Rio Tinto SimFer mise aussi sur la formation et la montée en compétences locales pour la réussite du projet. « Nous ne construisons pas seulement des infrastructures, nous formons également des personnes à travers ce projet. Nous développons les compétences humaines en même temps que nous construisons les infrastructures », souligne Chris Aitchison. Il cite par exemple la formation de jeunes Guinéens à l’étranger, en particulier en Chine, dans le domaine de l’exploitation maritime liée aux navires de transbordement. « C’est un excellent exemple de transfert de compétences : identifier les talents, les former, les accompagner et leur permettre de devenir les futurs responsables de l’exploitation. » D’ailleurs, ajoute-t-il, plusieurs cadres nationaux occupent déjà des fonctions techniques et opérationnelles au sein du projet.

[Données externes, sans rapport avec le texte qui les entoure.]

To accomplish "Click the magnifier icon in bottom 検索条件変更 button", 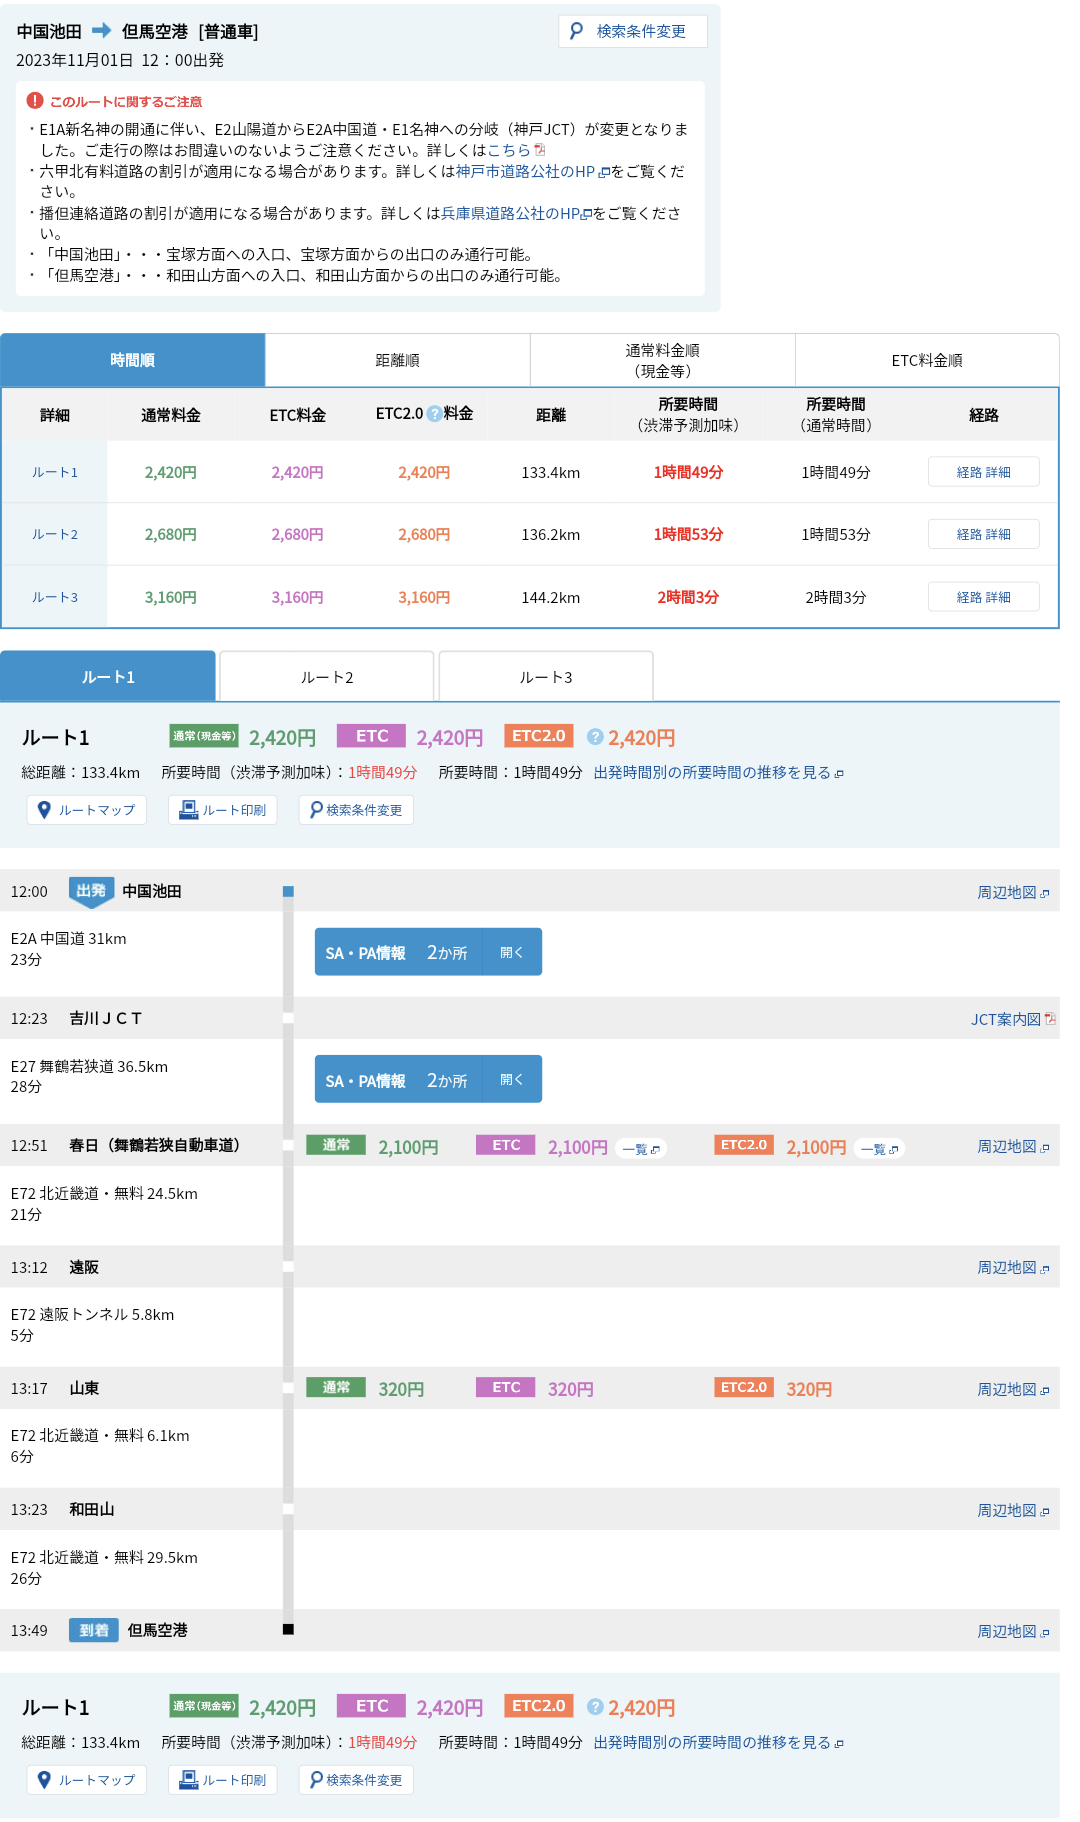I will 316,1780.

Aboubakar Koulibaly, directeur général de Rio Tinto Guinée, a évoqué l’impact du projet, affirmant qu’il se situe à plusieurs niveaux. Par exemple, les chiffres concernant les emplois créés sont à 77% de Guinéens ayant des opportunités de travail sur un objectif total d’environ 20 000 travailleurs. « Vous allez noter qu’il y a eu des variations sur l’emploi, parce qu’on est en même temps en train de commencer l’exploitation et on a fini une certaine partie des constructions ».

Selon lui, l’entreprise intervient également dans la construction des centres de santé, d’écoles des centres pour la jeunesse et d’autres infrastructures dans la zone minière mais aussi dans l’autre partie du port.